> _INSTRUCTIONS TO FOLLOW_
Each line in the entries below that holds the string "will" is to be listed.

[Collected data]
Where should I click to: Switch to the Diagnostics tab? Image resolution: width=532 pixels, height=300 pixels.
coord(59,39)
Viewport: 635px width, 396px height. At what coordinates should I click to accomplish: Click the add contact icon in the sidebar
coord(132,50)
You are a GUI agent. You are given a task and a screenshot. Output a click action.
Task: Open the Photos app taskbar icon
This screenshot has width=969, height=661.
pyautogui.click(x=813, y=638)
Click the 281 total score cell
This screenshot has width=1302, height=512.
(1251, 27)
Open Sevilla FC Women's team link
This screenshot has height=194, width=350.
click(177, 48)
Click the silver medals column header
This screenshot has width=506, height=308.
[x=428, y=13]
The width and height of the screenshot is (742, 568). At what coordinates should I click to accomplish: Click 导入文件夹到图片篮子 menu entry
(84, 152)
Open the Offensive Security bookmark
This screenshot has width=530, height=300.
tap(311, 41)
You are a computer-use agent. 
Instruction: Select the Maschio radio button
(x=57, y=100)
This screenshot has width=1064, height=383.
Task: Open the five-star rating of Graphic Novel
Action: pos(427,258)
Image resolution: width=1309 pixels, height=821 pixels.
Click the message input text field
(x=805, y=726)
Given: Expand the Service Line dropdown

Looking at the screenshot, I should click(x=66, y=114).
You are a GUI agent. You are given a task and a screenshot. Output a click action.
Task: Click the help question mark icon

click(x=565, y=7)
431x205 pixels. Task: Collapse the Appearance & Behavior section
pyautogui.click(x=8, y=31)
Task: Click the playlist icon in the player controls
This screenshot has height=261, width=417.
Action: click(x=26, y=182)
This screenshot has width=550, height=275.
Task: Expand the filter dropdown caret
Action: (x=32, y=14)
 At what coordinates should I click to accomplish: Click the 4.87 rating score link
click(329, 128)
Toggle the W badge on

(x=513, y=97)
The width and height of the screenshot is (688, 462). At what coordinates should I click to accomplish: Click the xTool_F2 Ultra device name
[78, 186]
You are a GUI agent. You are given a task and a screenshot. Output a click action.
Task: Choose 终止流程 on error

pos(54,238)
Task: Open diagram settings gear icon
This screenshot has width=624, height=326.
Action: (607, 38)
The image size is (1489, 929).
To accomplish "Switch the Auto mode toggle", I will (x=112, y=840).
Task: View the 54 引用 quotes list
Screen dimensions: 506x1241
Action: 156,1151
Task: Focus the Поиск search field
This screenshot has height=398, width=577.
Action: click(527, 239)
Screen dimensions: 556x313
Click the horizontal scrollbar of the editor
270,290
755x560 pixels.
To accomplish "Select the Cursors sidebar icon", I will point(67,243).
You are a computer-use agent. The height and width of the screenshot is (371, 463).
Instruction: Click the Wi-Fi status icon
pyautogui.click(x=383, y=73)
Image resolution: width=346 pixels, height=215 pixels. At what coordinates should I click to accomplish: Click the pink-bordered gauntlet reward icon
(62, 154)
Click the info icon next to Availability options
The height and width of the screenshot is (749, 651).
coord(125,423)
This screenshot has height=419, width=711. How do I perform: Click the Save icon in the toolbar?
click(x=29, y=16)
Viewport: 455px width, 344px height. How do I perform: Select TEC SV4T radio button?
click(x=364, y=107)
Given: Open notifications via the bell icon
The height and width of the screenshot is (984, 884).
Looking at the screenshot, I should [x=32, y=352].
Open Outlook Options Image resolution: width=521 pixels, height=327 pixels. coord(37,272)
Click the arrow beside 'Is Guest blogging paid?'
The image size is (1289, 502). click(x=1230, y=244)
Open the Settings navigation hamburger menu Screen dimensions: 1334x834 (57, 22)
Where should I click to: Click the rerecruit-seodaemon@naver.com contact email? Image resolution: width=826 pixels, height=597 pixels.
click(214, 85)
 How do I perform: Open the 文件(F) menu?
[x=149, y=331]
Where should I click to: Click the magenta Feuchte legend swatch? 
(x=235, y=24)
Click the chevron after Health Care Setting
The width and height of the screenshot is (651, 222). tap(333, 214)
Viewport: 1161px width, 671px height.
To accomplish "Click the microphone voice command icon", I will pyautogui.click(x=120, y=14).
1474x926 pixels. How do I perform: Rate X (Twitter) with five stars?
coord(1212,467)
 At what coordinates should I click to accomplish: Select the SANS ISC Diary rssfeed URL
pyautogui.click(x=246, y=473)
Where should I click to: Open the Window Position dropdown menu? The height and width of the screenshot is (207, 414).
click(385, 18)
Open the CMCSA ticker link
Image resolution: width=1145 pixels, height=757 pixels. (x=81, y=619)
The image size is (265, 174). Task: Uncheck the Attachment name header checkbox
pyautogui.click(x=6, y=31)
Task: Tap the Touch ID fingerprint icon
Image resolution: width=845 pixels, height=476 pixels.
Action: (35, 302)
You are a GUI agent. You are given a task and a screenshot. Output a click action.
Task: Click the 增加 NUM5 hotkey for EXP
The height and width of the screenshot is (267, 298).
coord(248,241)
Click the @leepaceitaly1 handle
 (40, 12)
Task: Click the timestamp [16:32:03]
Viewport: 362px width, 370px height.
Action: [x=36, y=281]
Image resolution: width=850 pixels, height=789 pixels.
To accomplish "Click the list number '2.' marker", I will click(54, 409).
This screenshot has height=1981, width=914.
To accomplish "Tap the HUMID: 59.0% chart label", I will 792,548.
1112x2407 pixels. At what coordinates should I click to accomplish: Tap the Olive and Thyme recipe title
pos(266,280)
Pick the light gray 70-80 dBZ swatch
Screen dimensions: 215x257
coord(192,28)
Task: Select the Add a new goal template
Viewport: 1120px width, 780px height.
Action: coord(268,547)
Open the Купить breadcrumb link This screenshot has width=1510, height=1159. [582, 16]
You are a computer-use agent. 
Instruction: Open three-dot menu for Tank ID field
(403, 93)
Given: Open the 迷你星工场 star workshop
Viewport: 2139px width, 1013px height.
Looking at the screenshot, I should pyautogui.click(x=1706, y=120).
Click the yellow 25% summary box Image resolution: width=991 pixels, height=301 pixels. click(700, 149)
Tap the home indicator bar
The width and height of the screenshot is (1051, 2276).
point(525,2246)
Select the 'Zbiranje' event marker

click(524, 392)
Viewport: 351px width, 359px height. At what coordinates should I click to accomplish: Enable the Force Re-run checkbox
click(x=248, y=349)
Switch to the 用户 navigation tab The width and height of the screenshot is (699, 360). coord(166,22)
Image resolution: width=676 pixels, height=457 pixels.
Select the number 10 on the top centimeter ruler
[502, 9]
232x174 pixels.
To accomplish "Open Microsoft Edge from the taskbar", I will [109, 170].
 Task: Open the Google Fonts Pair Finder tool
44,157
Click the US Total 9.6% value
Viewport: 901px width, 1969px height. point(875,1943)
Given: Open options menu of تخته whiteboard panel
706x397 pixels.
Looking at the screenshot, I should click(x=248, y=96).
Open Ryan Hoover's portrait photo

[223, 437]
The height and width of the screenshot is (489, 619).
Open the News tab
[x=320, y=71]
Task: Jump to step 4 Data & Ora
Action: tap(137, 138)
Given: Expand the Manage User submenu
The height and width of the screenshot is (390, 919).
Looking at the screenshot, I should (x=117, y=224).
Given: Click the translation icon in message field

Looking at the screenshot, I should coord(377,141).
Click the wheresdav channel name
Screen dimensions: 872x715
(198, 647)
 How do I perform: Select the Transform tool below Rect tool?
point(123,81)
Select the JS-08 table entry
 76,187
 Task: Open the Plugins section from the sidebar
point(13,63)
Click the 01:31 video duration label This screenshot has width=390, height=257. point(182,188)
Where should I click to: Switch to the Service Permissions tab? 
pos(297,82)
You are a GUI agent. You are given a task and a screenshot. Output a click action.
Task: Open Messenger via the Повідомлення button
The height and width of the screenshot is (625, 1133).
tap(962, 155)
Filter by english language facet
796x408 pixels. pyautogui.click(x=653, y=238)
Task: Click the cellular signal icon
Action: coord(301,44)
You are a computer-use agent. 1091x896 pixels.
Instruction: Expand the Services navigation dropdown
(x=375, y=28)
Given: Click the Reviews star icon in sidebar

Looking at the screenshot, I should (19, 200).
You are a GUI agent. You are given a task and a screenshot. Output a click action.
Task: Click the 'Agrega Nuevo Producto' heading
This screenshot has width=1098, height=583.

> _EXERCISE RESULT_
To accomplish "Switch the Auto mode toggle", I will (x=112, y=840).
To accomplish "Select the Cursors sidebar icon", I will point(67,243).
To accomplish "Click the microphone voice command icon", I will pyautogui.click(x=120, y=14).
To accomplish "Click the list number '2.' marker", I will click(54, 409).
To accomplish "Tap the HUMID: 59.0% chart label", I will 792,548.
To accomplish "Open Microsoft Edge from the taskbar", I will [109, 170].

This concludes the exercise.